Where the records below reach the line containing "The image size is (970, 606).", start transcribing, and end with the line containing "Task: Click the ANIMATE knob", exactly and with nothing else added.

◆ **Extracted data**:
******************************

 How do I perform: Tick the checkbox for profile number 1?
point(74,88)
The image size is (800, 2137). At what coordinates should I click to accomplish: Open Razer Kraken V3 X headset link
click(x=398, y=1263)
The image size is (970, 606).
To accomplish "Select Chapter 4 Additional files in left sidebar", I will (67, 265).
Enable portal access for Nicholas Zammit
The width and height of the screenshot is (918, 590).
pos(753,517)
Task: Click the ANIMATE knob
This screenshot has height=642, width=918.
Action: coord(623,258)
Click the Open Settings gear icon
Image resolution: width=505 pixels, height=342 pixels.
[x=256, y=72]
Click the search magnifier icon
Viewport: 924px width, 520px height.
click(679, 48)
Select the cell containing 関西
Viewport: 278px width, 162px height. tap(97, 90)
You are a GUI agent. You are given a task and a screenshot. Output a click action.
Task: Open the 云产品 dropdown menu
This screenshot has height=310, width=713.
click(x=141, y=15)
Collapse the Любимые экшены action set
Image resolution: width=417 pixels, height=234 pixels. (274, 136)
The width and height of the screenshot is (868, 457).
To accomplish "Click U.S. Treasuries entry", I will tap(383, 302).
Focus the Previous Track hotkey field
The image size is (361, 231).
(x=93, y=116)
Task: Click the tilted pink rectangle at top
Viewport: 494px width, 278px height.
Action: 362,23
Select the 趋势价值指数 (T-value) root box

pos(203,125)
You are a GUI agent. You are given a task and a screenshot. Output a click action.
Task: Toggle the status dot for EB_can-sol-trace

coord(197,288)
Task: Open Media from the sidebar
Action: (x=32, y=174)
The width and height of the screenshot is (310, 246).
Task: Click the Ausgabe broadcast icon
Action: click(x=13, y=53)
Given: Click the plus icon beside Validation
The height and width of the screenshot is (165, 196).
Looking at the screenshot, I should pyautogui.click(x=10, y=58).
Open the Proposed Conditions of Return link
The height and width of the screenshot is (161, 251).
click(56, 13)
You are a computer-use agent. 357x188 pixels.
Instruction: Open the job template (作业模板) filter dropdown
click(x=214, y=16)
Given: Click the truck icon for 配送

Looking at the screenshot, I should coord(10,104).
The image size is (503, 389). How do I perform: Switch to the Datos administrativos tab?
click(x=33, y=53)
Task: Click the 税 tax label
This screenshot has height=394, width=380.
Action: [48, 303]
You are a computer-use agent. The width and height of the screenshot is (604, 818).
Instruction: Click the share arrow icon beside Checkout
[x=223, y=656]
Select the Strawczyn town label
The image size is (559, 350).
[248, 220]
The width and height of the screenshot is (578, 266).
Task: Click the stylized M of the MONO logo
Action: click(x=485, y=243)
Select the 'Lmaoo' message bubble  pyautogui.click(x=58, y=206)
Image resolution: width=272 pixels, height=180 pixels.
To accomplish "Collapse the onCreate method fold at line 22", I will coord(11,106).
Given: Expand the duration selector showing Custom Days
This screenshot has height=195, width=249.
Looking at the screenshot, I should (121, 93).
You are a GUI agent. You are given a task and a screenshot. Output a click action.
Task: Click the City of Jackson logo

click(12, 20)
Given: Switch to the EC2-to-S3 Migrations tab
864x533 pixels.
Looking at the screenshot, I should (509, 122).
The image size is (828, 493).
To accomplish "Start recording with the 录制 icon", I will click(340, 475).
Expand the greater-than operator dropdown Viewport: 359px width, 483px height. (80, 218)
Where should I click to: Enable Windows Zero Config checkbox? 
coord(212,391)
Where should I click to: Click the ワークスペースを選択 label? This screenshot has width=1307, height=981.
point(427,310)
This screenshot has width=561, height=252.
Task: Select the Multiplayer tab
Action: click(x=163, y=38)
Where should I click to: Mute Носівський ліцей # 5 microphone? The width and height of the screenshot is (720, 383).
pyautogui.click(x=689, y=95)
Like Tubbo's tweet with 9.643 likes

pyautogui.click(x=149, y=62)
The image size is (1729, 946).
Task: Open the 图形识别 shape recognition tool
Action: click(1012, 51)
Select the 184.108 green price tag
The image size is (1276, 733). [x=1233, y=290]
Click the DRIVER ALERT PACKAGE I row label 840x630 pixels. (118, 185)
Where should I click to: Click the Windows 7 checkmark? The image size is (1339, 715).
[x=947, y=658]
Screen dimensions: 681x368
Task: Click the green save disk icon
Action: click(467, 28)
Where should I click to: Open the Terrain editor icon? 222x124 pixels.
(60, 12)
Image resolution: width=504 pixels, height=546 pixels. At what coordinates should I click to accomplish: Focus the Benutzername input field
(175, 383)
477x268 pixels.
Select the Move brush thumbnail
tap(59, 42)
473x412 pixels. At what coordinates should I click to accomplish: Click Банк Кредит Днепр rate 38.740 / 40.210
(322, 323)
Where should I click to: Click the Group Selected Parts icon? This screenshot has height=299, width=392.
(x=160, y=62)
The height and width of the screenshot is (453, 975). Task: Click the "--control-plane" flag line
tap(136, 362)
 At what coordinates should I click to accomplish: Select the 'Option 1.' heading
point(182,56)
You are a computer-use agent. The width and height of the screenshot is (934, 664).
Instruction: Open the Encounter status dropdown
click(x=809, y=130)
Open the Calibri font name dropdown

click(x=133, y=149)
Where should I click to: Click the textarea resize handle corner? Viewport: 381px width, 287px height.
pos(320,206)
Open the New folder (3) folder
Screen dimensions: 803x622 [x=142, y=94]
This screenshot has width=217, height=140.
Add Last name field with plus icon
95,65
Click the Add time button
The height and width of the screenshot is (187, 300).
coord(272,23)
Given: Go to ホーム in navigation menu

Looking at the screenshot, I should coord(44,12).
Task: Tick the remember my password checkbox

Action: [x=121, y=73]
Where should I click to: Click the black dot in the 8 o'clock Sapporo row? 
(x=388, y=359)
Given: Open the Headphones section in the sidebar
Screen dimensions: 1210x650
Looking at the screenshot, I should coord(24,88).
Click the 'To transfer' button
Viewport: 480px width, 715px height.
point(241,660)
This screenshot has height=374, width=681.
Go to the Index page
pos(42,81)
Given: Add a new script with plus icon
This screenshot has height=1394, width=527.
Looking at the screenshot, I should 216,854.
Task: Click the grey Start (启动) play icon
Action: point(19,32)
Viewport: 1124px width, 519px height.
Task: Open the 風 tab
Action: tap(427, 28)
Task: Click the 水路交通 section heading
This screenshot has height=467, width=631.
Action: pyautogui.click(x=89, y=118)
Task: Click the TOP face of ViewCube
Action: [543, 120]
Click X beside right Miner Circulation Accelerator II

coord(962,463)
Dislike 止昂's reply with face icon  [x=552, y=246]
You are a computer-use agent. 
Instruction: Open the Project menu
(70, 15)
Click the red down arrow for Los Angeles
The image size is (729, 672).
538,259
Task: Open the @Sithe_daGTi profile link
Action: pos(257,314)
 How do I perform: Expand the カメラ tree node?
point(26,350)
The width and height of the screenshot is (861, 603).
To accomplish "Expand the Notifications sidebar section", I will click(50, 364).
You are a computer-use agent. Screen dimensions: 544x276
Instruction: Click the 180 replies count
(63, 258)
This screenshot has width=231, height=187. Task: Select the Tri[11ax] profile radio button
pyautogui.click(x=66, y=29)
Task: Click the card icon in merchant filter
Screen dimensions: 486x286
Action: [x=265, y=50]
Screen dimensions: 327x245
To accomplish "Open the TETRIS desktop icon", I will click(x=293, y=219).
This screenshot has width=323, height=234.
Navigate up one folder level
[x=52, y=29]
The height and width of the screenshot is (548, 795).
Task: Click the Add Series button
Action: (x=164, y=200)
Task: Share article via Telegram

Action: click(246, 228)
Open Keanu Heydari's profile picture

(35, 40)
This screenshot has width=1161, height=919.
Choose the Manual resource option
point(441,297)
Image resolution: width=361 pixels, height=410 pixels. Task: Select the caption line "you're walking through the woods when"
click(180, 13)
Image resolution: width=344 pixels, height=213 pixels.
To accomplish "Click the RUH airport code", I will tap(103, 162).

******************************

◆ **Result**:
The image size is (970, 606).
To accomplish "Select Chapter 4 Additional files in left sidebar", I will (67, 265).
Enable portal access for Nicholas Zammit
The width and height of the screenshot is (918, 590).
pos(753,517)
Task: Click the ANIMATE knob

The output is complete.